Today, attention mechanisms play a crucial role in artificial intelligence, finding applications across various aspects of neural network modules. In our work, we applied the self-attention mechanism to the graph pooling process. During the computation of self-attention, input features are mapped into query matrix Q, key matrix K, and value matrix V (all trainable parameters) ³². In the graph pooling process, we consider that each graph representation after the feature extraction through the graph neural network might influence the final graph representation. Therefore, instead of adopting conventional methods of taking only the last layer of the graph representation after feature extraction from the graph neural network, or simply adding them all without considering weights, we use self-attention mechanisms. This allows for selective aggregation across each layer of graph representation after feature extraction, forming a comprehensive graph representation that is subsequently used for fine-tuning in downstream tasks.

During the pre-training process, we employ a graph neural network. In each readout phase of the graph neural network, typically, we either choose to use the last feature representation from the update phase in the pooling operation or sum up the feature representations from various update phases. Due to the black-box nature of neural networks, determining which layer's feature representation contributes the most to the final result is challenging. Therefore, after each aggregation operation of the graph neural network at each layer, we introduce self-attention coefficients to leverage the powerful fitting capability of the neural network in finding the most suitable graph embedding representation. The formula is as follows:

$$\begin{array}{c}{h}_{i}=pool\left({h}_{0},{h}_{1},\dots ,{h}_{m}\right)\#\left(7\right)\end{array}$$

$$\begin{array}{c}pool\left({h}_{0},..,{h}_{m}\right)={\sum }_{i=0}^{i=m}softmax\left(\frac{{\left(W{h}_{i}\right)}^{T}\left(W{h}_{i}\right)}{\sqrt{{d}_{h}}}\right){h}_{i}\#\left(8\right)\end{array}$$

2.3 Baseline

To showcase the performance of our designed model, we compare it with several other methods, including those that also undergo downstream task fine-tuning after pre-training.
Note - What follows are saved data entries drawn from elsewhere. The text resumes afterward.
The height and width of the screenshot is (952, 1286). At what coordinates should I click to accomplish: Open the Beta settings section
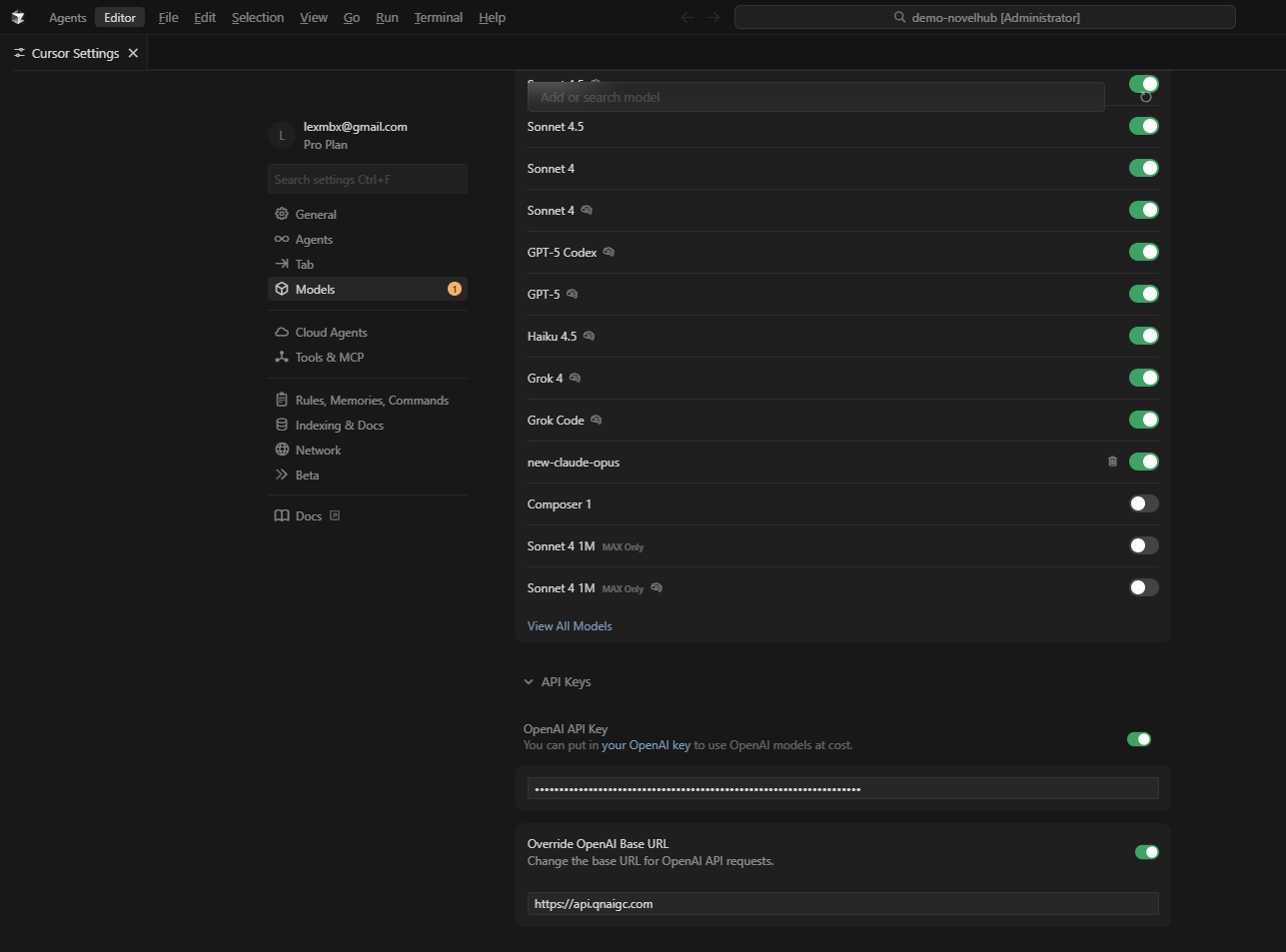point(307,476)
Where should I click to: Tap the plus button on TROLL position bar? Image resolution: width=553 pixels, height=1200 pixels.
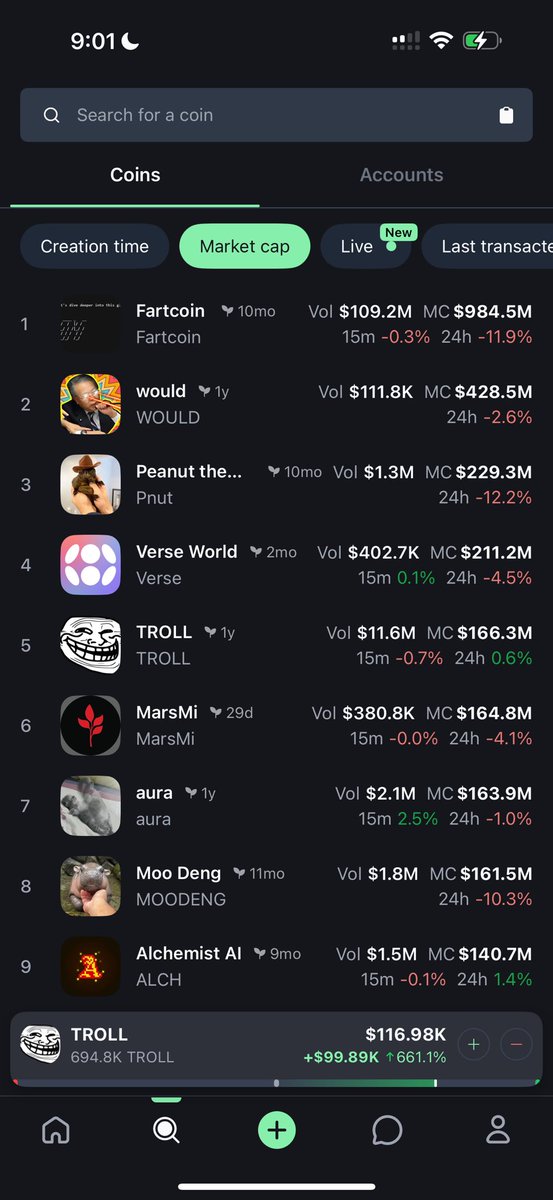(x=474, y=1045)

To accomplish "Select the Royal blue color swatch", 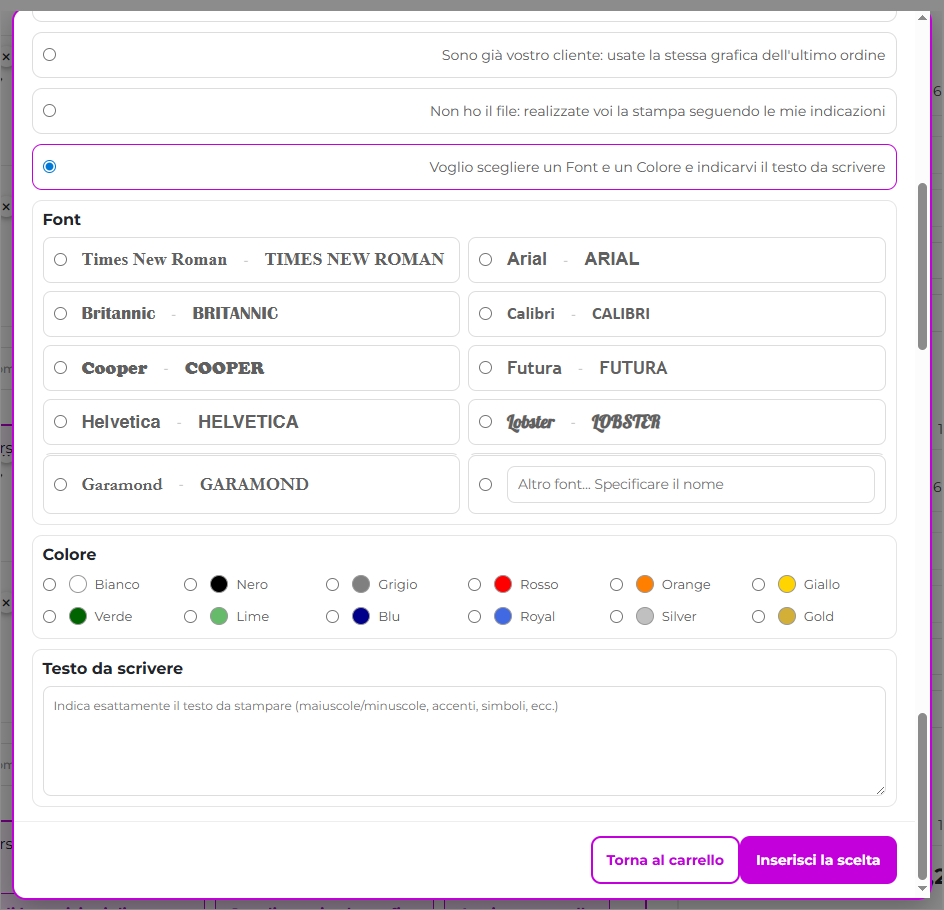I will click(x=504, y=617).
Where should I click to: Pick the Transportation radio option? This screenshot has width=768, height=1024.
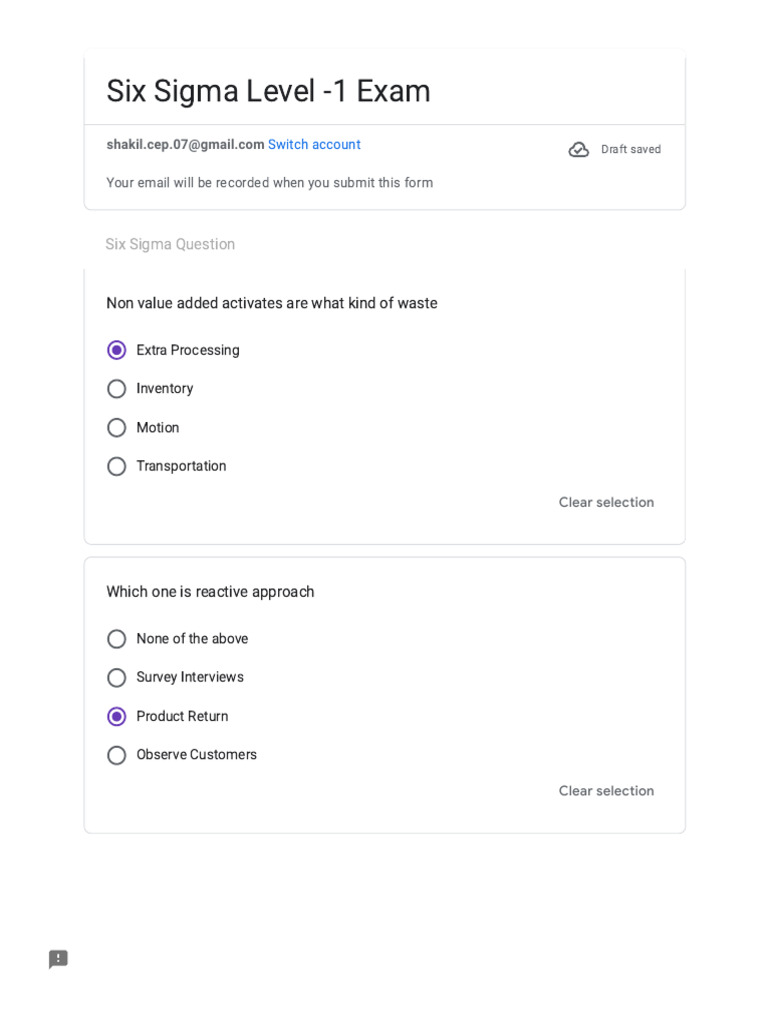[x=117, y=466]
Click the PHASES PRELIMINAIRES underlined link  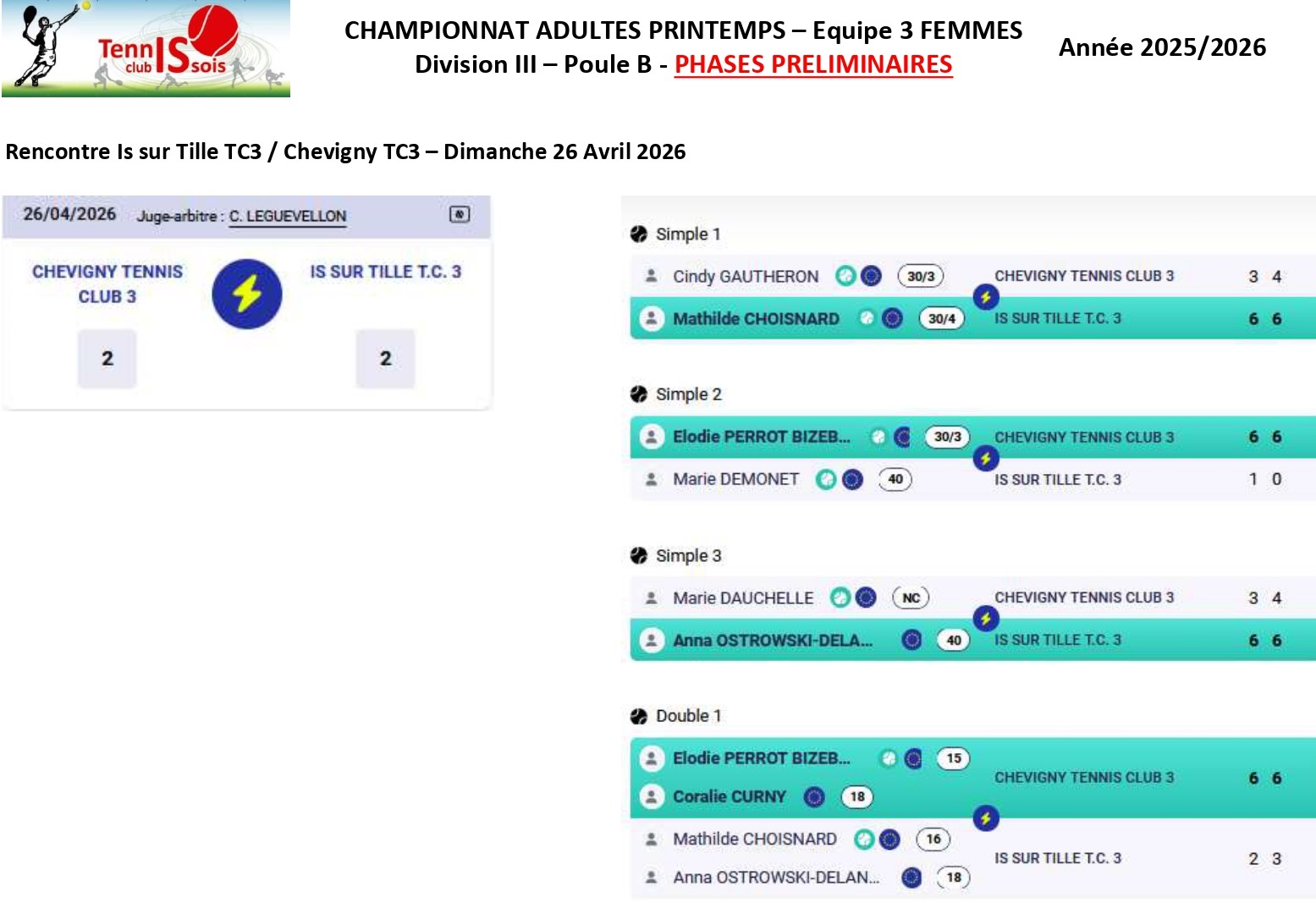click(813, 64)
The benchmark models for comparison in this paper are as follows:

MoCL³³: Combined with two different contrastive strategies, the local-level strategy contrasts representations encoded by two graph augmentations, while the global-level strategy contrasts mutual information between similar graphs.

MolCLR¹⁸: Three molecular augmentation methods, including atom masking, bond deletion, and subgraph deletion, were employed, and a comparison among these different augmentation methods was conducted.

GraphCL³⁴: This method generates two L-hop subgraphs for a node with random perturbations and employs self-supervised learning by maximizing the similarity between the two generated subgraphs.

JOAO³⁵: A data augmentation method based on Graph Contrastive Learning (GraphCL) with an automatic selection framework was designed. The overall idea involves iteratively training various data augmentation methods using adversarial training to obtain a probability matrix and subsequently replacing the projection head in GraphCL accordingly.

PretrainGNN³⁶: In order to pre-train the Graph Neural Network (GNN) encoder, we employed context graph representations of nodes predicted through neighborhood structure and molecular biomedical measurements.

GCC³⁷: By using subgraph instance discrimination as the pretext task, we conducted contrastive learning to capture structural patterns that are universal and transferable.

GPT-GNN³⁸: By using subgraph instance discrimination as the pretext task, we conducted contrastive learning to capture structural patterns that are universal and transferable.

GROVER³⁹: Integrating message-passing networks into the Transformer architecture, we pre-trained a model with 100 million parameters on a dataset of 10 million molecules.

MGSSL⁴⁰: This method introduces a sequence-based semi-supervised learning (SSL) generation framework. The framework pre-trains a Graph Neural Network (GNN) to capture molecular sequence information. The construction rules for motifs are enhanced, leveraging the GNN backbone to encode molecular graph representations. The prediction of motifs is based on the given order on the graph, utilizing either depth-first search or breadth-first search.

GraphLoG⁴¹: By aligning similar subgraphs to preserve local similarity and introducing hierarchical prototypes to achieve global semantic structure.

TopExpert⁴²: Learning specific molecular topological structures for predicting molecular properties.

HiMol⁴³: Proposed a hierarchical molecular graph neural network that considers both molecular structure and information from molecular substructures for predicting molecular properties.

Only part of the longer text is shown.